Call it what you will: “One-night stands,” “casual sex,” “sex buddy relationships,” or simply the concept of eventually forging an emotional bond with someone through the act of sexual intimacy—it is not unusual to have sexual relations with someone before you know them well.

“[This current-day approach to sex] is so standard that it creates the need to define behavior that differs from that with a term like demisexual,” Seide said. “If you are only drawn to someone after you get to know their personality, their life story, and trust that person, you may be a demisexual.”

“Someone can be a ‘closeted’ demisexual, [as well]. By this, I mean they desperately want to fit in with the modern dating climate and be that person that can just be in the moment, go with the flow, and push themselves to have sex with someone they don’t know very well,” Seide said. “To be clear, it is a consensual sex act, but not in keeping with that person’s deeper feelings about relationships.”

How to Be Supportive of Demisexuals in Your Life

Maybe a friend casually mentioned that they identify as demisexual, or perhaps someone came to you in confidence to share this intimate detail about themselves. It could also be possible that someone you’re romantically interested in has told you that they’re demisexual. Whatever the case, it’s important to be sensitive, accepting, and patient.

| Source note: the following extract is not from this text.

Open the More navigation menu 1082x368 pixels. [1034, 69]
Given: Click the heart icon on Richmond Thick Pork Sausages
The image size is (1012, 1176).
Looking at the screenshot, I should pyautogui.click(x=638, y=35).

It’s understandable if you’re not demisexual, but are dating someone who is, to feel hurt or slighted when sex is currently off the table. Patience is vital to the ultimate success of your relationship, and it’s important to have a clear conversation about what your needs are and determine if the relationship is one you want to pursue.

Ultimately, in our current climate where casual sex or sex by the third date feels relatively normal, it can be easy to say something like “Loosen up!” or “Just get on with it!” or “Be spontaneous!” to someone who seems to be waiting a long time before. This isn’t ideal.

“Most open-minded people would be appalled at the idea of pressuring a homosexual person to behave according to heterosexual norms. We would never tell our bisexual friend to ‘pick a side,'” Seide said. “However, we might judge someone as ‘uptight’ when they express a desire to refrain from being sexual unless they are in a situation that includes warmth, support, and a deep friendship. Everyone should be free to [have their boundaries respected] and decide what they are looking for and have their behavior align with that.”

A Word From Verywell

Sexual identity has been and continues to be, an ever-evolving area. This is clear when you consider the term demisexuality, which only entered the English language in 2006 but has quickly become a widely used term. If you are demisexual, you might feel like an “odd person out” in the world, but you’re certainly not alone. Remember to be true to yourself.

“No one wants to be trapped in a box, including demisexuals, and the expansion of our vocabulary around sex and gender is reflective of that,” Seide said. “We are slowly but surely coming away from the rigid binary terminology that plagued our discussion of human sexuality for too many years.”